━━ Extracted entries

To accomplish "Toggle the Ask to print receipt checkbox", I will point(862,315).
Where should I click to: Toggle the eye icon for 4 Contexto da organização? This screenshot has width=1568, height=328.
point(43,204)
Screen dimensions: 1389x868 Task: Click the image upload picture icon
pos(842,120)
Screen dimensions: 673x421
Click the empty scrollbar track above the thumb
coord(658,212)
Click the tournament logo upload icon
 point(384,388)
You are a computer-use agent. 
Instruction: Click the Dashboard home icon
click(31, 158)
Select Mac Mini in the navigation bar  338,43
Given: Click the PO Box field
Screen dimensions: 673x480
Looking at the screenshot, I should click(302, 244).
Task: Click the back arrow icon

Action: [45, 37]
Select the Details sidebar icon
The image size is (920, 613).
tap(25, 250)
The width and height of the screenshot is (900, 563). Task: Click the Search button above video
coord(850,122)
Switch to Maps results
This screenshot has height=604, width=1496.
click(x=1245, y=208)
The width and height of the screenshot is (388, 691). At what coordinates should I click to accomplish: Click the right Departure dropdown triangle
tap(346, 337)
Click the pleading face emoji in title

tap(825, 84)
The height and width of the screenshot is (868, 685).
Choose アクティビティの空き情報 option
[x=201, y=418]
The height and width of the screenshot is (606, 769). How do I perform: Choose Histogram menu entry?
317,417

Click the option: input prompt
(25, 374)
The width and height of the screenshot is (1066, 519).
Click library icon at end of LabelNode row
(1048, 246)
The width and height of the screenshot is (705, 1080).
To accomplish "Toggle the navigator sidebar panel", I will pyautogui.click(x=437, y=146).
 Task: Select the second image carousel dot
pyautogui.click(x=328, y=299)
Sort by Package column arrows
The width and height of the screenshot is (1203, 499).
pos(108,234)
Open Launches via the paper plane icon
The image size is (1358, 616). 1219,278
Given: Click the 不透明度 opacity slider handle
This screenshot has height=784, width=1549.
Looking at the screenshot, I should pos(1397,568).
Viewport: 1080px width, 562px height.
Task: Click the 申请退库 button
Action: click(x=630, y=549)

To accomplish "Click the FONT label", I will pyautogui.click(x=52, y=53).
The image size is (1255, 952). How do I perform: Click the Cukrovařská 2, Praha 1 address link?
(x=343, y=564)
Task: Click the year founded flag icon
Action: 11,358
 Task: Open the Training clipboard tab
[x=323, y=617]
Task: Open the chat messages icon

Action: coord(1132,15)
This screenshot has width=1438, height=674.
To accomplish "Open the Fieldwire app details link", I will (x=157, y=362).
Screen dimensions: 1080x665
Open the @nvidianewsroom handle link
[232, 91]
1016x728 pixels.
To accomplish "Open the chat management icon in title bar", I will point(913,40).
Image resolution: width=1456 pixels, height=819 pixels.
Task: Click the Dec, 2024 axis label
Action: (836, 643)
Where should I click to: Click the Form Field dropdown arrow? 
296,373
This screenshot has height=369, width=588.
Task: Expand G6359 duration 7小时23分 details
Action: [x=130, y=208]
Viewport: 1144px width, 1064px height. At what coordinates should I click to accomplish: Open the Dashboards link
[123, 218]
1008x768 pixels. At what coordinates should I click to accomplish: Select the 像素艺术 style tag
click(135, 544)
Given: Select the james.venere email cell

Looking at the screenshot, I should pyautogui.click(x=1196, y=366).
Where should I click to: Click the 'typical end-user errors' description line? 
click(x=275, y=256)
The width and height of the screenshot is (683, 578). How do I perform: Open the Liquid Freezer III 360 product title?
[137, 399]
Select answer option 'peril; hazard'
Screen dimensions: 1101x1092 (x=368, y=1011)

━━━━

**Task statement**.
Could you retype all of the entries, leaving every character unchanged?

**Answer to this exercise**.
To accomplish "Toggle the Ask to print receipt checkbox", I will point(862,315).
Where should I click to: Toggle the eye icon for 4 Contexto da organização? This screenshot has width=1568, height=328.
point(43,204)
Screen dimensions: 1389x868 Task: Click the image upload picture icon
pos(842,120)
Screen dimensions: 673x421
Click the empty scrollbar track above the thumb
coord(658,212)
Click the tournament logo upload icon
 point(384,388)
You are a computer-use agent. 
Instruction: Click the Dashboard home icon
click(31, 158)
Select Mac Mini in the navigation bar  338,43
Given: Click the PO Box field
Screen dimensions: 673x480
Looking at the screenshot, I should click(302, 244).
Task: Click the back arrow icon

Action: [45, 37]
Select the Details sidebar icon
The image size is (920, 613).
tap(25, 250)
The width and height of the screenshot is (900, 563). Task: Click the Search button above video
coord(850,122)
Switch to Maps results
This screenshot has height=604, width=1496.
click(x=1245, y=208)
The width and height of the screenshot is (388, 691). At what coordinates should I click to accomplish: Click the right Departure dropdown triangle
tap(346, 337)
Click the pleading face emoji in title

tap(825, 84)
The height and width of the screenshot is (868, 685).
Choose アクティビティの空き情報 option
[x=201, y=418]
The height and width of the screenshot is (606, 769). How do I perform: Choose Histogram menu entry?
317,417

Click the option: input prompt
(25, 374)
The width and height of the screenshot is (1066, 519).
Click library icon at end of LabelNode row
(1048, 246)
The width and height of the screenshot is (705, 1080).
To accomplish "Toggle the navigator sidebar panel", I will pyautogui.click(x=437, y=146).
 Task: Select the second image carousel dot
pyautogui.click(x=328, y=299)
Sort by Package column arrows
The width and height of the screenshot is (1203, 499).
pos(108,234)
Open Launches via the paper plane icon
The image size is (1358, 616). 1219,278
Given: Click the 不透明度 opacity slider handle
This screenshot has height=784, width=1549.
Looking at the screenshot, I should pos(1397,568).
Viewport: 1080px width, 562px height.
Task: Click the 申请退库 button
Action: click(x=630, y=549)

To accomplish "Click the FONT label", I will pyautogui.click(x=52, y=53).
The image size is (1255, 952). How do I perform: Click the Cukrovařská 2, Praha 1 address link?
(x=343, y=564)
Task: Click the year founded flag icon
Action: 11,358
 Task: Open the Training clipboard tab
[x=323, y=617]
Task: Open the chat messages icon

Action: coord(1132,15)
This screenshot has width=1438, height=674.
To accomplish "Open the Fieldwire app details link", I will (x=157, y=362).
Screen dimensions: 1080x665
Open the @nvidianewsroom handle link
[232, 91]
1016x728 pixels.
To accomplish "Open the chat management icon in title bar", I will point(913,40).
Image resolution: width=1456 pixels, height=819 pixels.
Task: Click the Dec, 2024 axis label
Action: (836, 643)
Where should I click to: Click the Form Field dropdown arrow? 
296,373
This screenshot has height=369, width=588.
Task: Expand G6359 duration 7小时23分 details
Action: [x=130, y=208]
Viewport: 1144px width, 1064px height. At what coordinates should I click to accomplish: Open the Dashboards link
[123, 218]
1008x768 pixels. At what coordinates should I click to accomplish: Select the 像素艺术 style tag
click(135, 544)
Given: Select the james.venere email cell

Looking at the screenshot, I should pyautogui.click(x=1196, y=366).
Where should I click to: Click the 'typical end-user errors' description line? 
click(x=275, y=256)
The width and height of the screenshot is (683, 578). How do I perform: Open the Liquid Freezer III 360 product title?
[137, 399]
Select answer option 'peril; hazard'
Screen dimensions: 1101x1092 (x=368, y=1011)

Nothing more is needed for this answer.